Тем временем две пары вернулись нога в ногу и вновь начали накладывать землю на носилки.
Прошло полчаса. Царь с Меншикозым не сдавались, но видно было, что им трудно продолжать борьбу. После десятого раза царь с досадой бросил лопату:
– Ну, Илья Марков, твоя взяла! Вижу – одной силы мало… Сноровка да привычка надобны… Вот тебе! – Он протянул Маркову серебряный рубль.
Царь со свитой пошел дальше, один Меншиков остался позади, пытаясь отчистить мундир от грязи.
* * *
Вечером того же дня артель Куликова устраивалась в землянке. Царская милость, оказанная Илье Маркову, обернулась неожиданной удачей: надсмотрщики на эту ночь не забили в колодки Илью и его товарищей.

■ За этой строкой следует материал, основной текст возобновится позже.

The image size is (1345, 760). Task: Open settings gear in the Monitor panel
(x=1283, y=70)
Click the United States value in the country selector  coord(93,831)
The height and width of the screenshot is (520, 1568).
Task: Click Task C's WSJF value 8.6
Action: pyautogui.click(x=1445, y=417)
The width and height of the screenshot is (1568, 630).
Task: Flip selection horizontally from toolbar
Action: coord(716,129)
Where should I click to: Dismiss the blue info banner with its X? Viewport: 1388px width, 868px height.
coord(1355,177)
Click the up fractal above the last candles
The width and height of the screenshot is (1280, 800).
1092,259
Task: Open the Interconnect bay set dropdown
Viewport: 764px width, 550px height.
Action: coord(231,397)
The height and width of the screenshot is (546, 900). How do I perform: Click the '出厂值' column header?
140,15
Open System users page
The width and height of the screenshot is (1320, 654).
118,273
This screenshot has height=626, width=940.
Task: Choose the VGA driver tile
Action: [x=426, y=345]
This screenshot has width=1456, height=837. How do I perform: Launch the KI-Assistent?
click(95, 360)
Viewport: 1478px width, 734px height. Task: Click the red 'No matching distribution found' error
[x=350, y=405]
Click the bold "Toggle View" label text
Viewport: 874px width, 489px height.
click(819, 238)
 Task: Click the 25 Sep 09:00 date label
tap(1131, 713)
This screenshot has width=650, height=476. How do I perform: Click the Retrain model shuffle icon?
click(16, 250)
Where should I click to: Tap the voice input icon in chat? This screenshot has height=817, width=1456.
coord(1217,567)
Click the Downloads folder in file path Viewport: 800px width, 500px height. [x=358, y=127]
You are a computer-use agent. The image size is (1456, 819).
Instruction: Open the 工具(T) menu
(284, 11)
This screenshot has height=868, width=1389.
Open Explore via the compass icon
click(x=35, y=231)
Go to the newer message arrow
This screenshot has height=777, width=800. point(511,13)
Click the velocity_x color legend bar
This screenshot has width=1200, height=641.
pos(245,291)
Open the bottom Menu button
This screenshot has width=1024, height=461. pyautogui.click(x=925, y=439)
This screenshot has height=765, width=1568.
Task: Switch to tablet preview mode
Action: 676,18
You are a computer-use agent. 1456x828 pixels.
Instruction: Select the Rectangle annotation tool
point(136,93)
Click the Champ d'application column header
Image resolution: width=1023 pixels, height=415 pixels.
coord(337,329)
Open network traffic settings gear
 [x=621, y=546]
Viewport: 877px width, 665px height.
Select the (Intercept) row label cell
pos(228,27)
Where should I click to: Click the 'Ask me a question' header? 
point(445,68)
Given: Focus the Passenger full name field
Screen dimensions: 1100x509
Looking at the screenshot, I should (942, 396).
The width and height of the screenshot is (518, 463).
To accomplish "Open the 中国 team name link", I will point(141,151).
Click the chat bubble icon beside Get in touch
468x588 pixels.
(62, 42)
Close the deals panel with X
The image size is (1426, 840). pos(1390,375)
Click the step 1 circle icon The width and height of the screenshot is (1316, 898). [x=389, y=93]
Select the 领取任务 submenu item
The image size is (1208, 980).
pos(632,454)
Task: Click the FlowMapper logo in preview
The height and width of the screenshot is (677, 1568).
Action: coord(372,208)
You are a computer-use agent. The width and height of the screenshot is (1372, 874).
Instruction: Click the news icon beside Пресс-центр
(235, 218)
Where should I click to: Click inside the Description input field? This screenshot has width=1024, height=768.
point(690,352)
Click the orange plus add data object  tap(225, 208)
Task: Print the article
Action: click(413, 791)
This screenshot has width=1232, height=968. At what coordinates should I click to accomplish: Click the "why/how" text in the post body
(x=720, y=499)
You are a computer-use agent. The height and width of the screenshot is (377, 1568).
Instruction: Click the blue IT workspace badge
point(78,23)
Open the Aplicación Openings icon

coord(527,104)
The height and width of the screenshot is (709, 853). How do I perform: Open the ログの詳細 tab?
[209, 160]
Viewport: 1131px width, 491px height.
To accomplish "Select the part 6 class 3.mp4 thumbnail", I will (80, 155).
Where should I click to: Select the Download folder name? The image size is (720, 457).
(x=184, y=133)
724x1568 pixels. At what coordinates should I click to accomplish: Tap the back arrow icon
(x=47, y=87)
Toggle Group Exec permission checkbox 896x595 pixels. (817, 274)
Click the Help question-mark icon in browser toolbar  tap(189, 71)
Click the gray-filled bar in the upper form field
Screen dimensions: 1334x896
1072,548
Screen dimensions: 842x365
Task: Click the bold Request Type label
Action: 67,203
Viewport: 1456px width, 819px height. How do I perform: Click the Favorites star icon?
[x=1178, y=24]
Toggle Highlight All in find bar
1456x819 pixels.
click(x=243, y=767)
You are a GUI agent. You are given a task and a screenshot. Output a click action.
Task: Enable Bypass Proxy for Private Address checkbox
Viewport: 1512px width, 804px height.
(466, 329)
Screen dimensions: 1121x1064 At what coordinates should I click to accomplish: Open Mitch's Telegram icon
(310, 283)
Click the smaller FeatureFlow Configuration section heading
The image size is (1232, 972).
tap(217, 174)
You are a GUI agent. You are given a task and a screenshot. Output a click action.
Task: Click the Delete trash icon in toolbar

Работные сколотили нары из жердей, накрыли ветками и прошлогодней листвой. В землянке пахло прелым, было душно, но все же под боком сухо и кровля над головой.
Пахлай и дед Трофим спали, а Илья и Акинфий тихонько разговаривали.
– Видал, дядя Акинфий, какое дело получилось? – пылко шептал Илья. – Ведь царь, а землю таскал, что мужик простой!
– Ну и царь, ну и таскал, чему дивиться? – спокойно возразил Акинфий. – Завидки его забрали. Захотелось доказать, что никому ни в каком деле не уступит. Мозолями хвалится!.. С виду-то он прост, да эта простота нашему брату солоно достается. Ведь видит же он, как работники в этом проклятом болоте надрываются, а нешто пожалел? Велел от кандалов освободить?
– Нас же сегодня не заковали?
– Разве это царев приказ? Это досмотрщики старались царю угодить, а им еще за это, может, и попадет!
– Дядя Акинфий, – хохотнул Илья, – а ведь царь против нас не сдюжил…
– Где им, господам, сдюжить? В охотку потрудиться, это еще куда ни шло, а вот попробуй погнуть спину с зари до зари. А ежели еще заковать их…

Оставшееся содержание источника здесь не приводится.